Journal de vacances (Récit, 7)

Matin. Pourtant, je ne suis pas trop du matin, mais tout à l'heure, je ne pourrai pas. Alors, je m'y mets tôt. Tout est encore calme. Je suis assise dans le canapé de la salle à manger. Le café est prêt.

Hier soir, nous sommes allés à Saint-Gilles Croix de Vie, avec un ami venu passer quelques jours dans la région. Dîner de crêpes. Discussions à bâtons rompus. Tour dans la ville, le port. J'aime bien les ports. Celui de Saint-Gilles est petit, mais agréable. Promenade le long des bateaux. Nous passons la Vie (difficile de rêver d'un nom plus joli pour le cours d'eau qui traverse et réunit les deux parties de cette ville).
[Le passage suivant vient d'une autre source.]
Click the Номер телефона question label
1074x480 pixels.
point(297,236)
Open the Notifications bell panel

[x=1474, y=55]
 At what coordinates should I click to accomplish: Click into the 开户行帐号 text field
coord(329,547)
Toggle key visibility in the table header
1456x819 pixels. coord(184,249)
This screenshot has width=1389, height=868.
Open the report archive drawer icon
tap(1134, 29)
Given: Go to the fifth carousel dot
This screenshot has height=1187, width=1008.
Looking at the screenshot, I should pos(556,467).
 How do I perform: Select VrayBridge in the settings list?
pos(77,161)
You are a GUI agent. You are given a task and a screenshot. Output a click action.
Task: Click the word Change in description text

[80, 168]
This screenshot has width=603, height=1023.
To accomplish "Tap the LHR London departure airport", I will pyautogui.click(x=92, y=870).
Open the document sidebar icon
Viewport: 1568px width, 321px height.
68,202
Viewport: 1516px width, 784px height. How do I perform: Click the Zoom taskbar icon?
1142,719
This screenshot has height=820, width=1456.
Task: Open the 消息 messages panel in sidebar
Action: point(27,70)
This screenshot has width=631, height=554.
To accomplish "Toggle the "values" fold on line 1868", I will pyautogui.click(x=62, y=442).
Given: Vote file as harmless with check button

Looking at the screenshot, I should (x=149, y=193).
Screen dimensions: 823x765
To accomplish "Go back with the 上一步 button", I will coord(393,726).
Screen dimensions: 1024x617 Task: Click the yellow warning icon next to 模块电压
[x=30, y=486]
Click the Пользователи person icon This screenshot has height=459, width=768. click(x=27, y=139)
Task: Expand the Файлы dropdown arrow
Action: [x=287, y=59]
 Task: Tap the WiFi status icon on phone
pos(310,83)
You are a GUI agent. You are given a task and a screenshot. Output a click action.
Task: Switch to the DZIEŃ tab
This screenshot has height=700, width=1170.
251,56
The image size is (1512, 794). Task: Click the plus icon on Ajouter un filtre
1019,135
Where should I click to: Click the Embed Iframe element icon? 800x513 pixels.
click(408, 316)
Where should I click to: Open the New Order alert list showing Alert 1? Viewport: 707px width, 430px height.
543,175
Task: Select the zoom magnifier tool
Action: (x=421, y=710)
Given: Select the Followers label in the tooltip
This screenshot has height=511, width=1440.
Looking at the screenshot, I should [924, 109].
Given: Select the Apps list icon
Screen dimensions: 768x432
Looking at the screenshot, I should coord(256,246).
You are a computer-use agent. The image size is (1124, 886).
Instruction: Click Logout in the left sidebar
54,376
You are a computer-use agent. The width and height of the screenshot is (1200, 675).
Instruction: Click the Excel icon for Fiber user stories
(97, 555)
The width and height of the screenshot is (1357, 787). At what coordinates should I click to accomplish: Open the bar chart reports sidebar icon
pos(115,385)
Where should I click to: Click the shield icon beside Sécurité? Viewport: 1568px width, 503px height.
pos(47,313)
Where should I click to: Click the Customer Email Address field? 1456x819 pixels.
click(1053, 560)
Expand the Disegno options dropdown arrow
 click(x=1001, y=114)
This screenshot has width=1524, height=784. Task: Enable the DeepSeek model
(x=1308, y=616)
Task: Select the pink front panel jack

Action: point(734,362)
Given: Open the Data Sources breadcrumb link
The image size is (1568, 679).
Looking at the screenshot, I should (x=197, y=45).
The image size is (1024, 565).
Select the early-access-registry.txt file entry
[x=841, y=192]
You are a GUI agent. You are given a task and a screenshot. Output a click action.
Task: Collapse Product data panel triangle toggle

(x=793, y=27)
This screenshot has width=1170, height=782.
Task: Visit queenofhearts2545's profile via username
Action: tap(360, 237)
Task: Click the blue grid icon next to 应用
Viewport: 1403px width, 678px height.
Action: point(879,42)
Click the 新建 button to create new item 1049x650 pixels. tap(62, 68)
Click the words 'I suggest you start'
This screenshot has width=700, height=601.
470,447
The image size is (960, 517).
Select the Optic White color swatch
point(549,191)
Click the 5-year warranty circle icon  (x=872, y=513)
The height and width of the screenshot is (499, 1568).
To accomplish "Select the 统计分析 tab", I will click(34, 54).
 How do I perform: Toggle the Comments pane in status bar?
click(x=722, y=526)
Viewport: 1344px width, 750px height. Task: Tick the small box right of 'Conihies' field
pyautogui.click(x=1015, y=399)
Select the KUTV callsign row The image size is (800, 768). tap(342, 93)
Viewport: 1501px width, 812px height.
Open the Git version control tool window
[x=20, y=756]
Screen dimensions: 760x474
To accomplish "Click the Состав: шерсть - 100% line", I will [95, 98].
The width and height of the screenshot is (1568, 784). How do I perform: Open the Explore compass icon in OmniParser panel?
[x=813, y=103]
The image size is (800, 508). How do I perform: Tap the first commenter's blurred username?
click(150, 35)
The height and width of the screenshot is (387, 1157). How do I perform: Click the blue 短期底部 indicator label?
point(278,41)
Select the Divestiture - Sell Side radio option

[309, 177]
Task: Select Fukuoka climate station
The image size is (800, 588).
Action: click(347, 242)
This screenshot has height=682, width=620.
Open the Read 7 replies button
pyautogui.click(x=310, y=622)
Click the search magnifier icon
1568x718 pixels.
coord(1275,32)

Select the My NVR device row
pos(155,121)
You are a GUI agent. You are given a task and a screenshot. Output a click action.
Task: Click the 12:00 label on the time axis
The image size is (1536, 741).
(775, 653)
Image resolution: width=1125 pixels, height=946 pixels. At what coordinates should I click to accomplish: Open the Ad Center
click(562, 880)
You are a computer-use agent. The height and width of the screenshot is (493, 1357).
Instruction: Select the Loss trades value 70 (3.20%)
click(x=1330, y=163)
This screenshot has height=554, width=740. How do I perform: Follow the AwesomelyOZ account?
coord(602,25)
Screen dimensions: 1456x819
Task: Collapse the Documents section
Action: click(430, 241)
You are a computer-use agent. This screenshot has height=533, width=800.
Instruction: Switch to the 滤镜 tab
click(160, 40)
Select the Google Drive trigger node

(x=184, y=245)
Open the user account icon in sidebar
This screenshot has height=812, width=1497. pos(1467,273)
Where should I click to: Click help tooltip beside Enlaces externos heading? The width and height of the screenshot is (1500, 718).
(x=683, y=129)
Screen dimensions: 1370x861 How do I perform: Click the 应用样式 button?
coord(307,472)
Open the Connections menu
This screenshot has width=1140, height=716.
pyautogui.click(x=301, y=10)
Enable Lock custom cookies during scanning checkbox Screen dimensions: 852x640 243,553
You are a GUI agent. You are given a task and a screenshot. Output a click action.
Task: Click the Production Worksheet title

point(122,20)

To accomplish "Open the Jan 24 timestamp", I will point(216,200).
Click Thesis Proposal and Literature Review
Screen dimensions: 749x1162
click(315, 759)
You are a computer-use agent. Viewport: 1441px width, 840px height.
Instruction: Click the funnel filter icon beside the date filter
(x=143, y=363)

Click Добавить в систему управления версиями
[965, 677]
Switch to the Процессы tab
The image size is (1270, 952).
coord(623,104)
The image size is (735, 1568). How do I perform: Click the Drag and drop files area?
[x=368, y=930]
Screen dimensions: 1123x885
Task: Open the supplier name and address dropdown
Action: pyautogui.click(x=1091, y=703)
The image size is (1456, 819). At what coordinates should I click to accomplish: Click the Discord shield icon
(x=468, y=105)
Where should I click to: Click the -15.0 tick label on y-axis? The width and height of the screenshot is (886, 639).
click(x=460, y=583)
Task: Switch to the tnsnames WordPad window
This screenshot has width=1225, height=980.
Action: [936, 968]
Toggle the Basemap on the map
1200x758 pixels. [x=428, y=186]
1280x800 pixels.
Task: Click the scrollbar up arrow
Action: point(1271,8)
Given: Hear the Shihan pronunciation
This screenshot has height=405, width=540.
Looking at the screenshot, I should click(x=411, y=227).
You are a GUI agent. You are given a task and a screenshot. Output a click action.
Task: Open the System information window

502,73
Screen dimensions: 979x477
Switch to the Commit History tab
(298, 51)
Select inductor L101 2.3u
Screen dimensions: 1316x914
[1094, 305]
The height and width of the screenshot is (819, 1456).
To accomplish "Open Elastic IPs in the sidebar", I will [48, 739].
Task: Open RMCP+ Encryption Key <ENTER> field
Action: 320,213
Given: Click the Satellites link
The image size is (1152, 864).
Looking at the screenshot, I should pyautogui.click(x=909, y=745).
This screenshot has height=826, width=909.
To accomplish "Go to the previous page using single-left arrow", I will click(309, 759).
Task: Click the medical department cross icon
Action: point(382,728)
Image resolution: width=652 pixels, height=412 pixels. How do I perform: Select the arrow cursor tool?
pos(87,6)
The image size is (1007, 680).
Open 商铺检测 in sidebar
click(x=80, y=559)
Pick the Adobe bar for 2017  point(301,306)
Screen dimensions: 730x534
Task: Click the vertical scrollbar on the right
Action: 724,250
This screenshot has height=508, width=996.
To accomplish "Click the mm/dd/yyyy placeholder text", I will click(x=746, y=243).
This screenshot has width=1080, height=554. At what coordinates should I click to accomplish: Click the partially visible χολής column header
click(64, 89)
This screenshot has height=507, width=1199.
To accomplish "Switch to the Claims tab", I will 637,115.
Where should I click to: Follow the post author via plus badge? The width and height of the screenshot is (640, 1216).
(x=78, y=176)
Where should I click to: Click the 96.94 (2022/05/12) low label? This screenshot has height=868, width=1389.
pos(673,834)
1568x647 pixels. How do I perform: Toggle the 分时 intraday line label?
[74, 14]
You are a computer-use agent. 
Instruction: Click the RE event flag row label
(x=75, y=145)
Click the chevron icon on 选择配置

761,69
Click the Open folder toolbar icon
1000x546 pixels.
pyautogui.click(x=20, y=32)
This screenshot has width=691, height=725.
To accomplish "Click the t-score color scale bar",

Sur le marché nocturne, j'ai trouvé une petite lampe adorable, une "loupiotte", du nom de sa créatrice, fait en boîte de conserve et instrument de cuisine. C'est exactement ce qu'il me fallait. Un peu de musique, aussi. Concert devant les restaurants.

Puis, nous passons la Vie dans l'autre sens. Sur les ponts lumineux nouvellement construits. Le manège ancien éclaire le carrefour. Lorsqu'on se retourne, les lignes nettes de l'église se découpent dans le bleu nuit. Un peu plus loin, ce sont les lignes blanches d'un bateau qui me surprennent, on le dirait adossé au petit phare qui...non, le phare était un peu plus loin, il me semble. Est-ce que je suis en train de superposer et reconstituer des images ? Oui, c'est possible.

Hier soir, au rocher de Sion, la mer était calme, sans geyser. La "dent du diable" n'était donc pas visible. Et l'atmosphère douce. Une vraie soirée d'été.